1. Once the femur is rigidly nailed, the intact femur now serves as a robust lever arm.
2. Standard closed reduction maneuvers (e.g., Allis or Captain Morgan techniques) are then performed to reduce the hip.

SURGICAL WARNING: While this technique provides an excellent lever arm, it inherently delays the time to hip reduction by the duration of the nailing procedure. Therefore, this method should only be utilized if percutaneous pin-assisted closed reduction methods have been exhausted or if the nailing can be performed with extreme rapidity.

SUBTROCHANTERIC FRACTURES AND METASTATIC LESIONS

The subtrochanteric region of the femur is subjected to the highest biomechanical stresses in the human body. During normal weight-bearing, massive compressive forces are generated along the medial cortex, while significant tensile forces are exerted along the lateral cortex. This unique biomechanical environment makes the management of fractures in this region—whether traumatic or pathological—particularly demanding.

Pathological Fractures and Metastatic Disease

Metastatic lesions frequently localize in the highly vascularized subtrochanteric region and are often multicentric. These pathological fractures are notoriously slow to heal due to a combination of factors:
* Severe local bone loss secondary to osteolysis.
* Active tumor extension disrupting the osteogenic environment.
* The inhibitory effects of neoadjuvant or adjuvant radiation therapy on osteoblast function.

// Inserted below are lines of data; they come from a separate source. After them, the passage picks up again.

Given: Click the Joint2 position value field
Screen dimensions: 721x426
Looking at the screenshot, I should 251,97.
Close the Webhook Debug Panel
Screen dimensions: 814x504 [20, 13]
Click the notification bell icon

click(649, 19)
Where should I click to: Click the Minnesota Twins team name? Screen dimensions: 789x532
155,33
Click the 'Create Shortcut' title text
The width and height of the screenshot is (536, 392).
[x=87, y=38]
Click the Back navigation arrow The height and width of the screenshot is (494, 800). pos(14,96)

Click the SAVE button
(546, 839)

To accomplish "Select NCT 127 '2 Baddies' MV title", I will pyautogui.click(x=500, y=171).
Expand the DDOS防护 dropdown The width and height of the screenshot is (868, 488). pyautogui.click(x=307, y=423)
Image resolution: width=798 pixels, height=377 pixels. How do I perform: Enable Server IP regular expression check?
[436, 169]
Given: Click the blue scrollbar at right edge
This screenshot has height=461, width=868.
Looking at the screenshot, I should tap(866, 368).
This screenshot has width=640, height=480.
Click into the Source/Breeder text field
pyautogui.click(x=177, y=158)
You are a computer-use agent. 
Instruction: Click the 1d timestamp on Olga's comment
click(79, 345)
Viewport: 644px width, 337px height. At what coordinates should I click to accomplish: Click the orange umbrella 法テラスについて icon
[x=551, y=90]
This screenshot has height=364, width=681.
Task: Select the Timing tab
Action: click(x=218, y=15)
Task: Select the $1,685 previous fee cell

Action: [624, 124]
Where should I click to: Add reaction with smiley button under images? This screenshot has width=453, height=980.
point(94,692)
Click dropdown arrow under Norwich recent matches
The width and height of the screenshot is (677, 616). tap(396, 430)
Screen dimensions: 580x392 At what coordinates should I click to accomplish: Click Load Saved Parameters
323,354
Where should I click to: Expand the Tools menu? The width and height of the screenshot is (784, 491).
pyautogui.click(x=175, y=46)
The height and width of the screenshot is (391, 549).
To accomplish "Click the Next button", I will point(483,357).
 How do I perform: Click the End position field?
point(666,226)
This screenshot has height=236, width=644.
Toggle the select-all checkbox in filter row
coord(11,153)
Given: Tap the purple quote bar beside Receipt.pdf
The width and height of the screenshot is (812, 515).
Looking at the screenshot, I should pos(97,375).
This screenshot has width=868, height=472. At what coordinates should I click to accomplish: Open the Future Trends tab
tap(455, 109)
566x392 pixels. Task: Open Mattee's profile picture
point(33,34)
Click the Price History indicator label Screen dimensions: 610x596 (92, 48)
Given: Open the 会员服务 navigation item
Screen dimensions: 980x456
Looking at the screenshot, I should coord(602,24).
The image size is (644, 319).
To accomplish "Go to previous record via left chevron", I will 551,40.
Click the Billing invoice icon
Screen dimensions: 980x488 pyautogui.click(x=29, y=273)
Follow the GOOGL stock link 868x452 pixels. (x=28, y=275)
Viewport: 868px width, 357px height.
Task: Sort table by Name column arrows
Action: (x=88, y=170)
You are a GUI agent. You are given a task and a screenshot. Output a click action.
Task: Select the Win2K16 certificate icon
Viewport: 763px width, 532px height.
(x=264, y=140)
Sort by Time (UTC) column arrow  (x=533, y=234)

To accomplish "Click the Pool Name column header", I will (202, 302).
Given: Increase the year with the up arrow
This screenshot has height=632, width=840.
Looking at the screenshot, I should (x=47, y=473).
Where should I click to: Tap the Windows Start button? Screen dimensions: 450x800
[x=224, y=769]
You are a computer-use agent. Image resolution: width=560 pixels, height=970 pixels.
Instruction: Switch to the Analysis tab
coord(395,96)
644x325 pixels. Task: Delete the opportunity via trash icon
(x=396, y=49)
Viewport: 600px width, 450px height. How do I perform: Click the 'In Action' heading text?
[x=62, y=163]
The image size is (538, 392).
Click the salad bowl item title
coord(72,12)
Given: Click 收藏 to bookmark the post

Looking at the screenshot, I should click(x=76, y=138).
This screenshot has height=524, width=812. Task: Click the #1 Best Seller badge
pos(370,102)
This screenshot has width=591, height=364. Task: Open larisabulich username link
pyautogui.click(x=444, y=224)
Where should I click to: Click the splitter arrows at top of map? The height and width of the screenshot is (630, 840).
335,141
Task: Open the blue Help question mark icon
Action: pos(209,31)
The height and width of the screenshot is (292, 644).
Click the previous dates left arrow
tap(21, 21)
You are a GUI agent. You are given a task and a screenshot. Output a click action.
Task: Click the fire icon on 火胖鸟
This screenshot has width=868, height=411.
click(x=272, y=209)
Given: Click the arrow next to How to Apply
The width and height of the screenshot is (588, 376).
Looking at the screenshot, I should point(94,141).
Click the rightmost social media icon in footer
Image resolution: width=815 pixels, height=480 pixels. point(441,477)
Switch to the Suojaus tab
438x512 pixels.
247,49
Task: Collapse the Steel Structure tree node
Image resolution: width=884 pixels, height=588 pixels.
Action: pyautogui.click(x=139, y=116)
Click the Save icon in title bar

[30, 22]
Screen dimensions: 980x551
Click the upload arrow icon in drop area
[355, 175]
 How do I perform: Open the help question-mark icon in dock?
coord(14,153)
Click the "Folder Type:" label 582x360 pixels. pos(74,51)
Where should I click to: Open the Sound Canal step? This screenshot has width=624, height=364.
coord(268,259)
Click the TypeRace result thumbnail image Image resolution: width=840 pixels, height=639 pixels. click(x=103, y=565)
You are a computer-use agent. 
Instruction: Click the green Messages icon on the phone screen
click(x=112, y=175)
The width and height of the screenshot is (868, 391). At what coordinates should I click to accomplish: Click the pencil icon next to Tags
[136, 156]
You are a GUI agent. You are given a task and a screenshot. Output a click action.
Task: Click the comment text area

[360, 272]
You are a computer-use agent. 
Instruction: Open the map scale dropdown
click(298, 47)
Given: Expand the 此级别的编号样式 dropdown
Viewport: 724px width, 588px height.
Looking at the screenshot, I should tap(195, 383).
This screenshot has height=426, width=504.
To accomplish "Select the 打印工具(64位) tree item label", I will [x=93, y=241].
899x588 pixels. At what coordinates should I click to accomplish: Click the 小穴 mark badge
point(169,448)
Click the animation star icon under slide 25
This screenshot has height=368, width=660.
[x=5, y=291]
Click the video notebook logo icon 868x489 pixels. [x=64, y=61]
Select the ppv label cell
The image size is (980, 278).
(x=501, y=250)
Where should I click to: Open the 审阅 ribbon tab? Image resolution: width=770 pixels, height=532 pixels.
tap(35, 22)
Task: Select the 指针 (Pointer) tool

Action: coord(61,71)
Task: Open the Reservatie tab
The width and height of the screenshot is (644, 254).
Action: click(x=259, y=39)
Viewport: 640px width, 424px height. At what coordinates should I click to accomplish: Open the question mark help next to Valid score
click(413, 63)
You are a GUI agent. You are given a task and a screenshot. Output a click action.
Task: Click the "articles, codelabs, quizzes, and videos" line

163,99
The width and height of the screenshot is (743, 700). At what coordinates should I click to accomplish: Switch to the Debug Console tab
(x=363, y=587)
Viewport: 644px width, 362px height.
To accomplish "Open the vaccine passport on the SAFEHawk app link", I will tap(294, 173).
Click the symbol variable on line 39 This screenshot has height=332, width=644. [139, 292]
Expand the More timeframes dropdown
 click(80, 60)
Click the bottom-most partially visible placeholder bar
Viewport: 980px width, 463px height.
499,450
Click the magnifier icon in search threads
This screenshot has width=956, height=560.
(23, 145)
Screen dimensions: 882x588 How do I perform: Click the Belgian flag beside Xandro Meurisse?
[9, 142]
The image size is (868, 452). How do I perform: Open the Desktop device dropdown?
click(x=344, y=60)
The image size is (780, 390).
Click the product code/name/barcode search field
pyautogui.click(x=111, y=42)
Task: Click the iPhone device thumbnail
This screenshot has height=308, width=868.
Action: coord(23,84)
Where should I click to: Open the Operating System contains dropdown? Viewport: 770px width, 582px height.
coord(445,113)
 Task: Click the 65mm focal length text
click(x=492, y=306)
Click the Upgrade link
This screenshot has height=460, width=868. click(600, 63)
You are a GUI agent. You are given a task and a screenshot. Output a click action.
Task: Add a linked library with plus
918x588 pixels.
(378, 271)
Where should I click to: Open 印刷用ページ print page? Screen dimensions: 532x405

Because biological healing is compromised and delayed, the chosen orthopaedic implant must be capable of withstanding prolonged cyclical loading without fatigue failure. Intramedullary implants are exceptionally well-suited for the treatment of pathological processes because of their load-sharing biomechanics, which allow patients to tolerate immediate postoperative weight-bearing.

Modern cephalomedullary nails provide rigid, durable fixation of the entire femur, extending from the femoral neck down to the intercondylar notch. Rotation and length are meticulously maintained by the proximal reconstruction screws (into the femoral head) and distal interlocking screws.

Evidence-Based Outcomes:
In a landmark multicenter prospective study evaluating the efficacy of cephalomedullary fixation for metastatic disease, 25 metastatic femoral lesions in 22 patients were treated with the Russell-Taylor reconstruction nail.
* Pathological fractures had already occurred in 15 femurs, while 10 presented with impending pathological fractures (high Mirels' score).
* Twenty-four of the 25 lesions produced incapacitating preoperative pain. Following cephalomedullary nailing, profound pain relief was evident immediately after surgery in all patients.
* At an average 1-year follow-up, fixation had not been lost in any patient, and 16 of the 22 patients were still alive, demonstrating the implant's durability and its role in preserving quality of life in oncologic patients.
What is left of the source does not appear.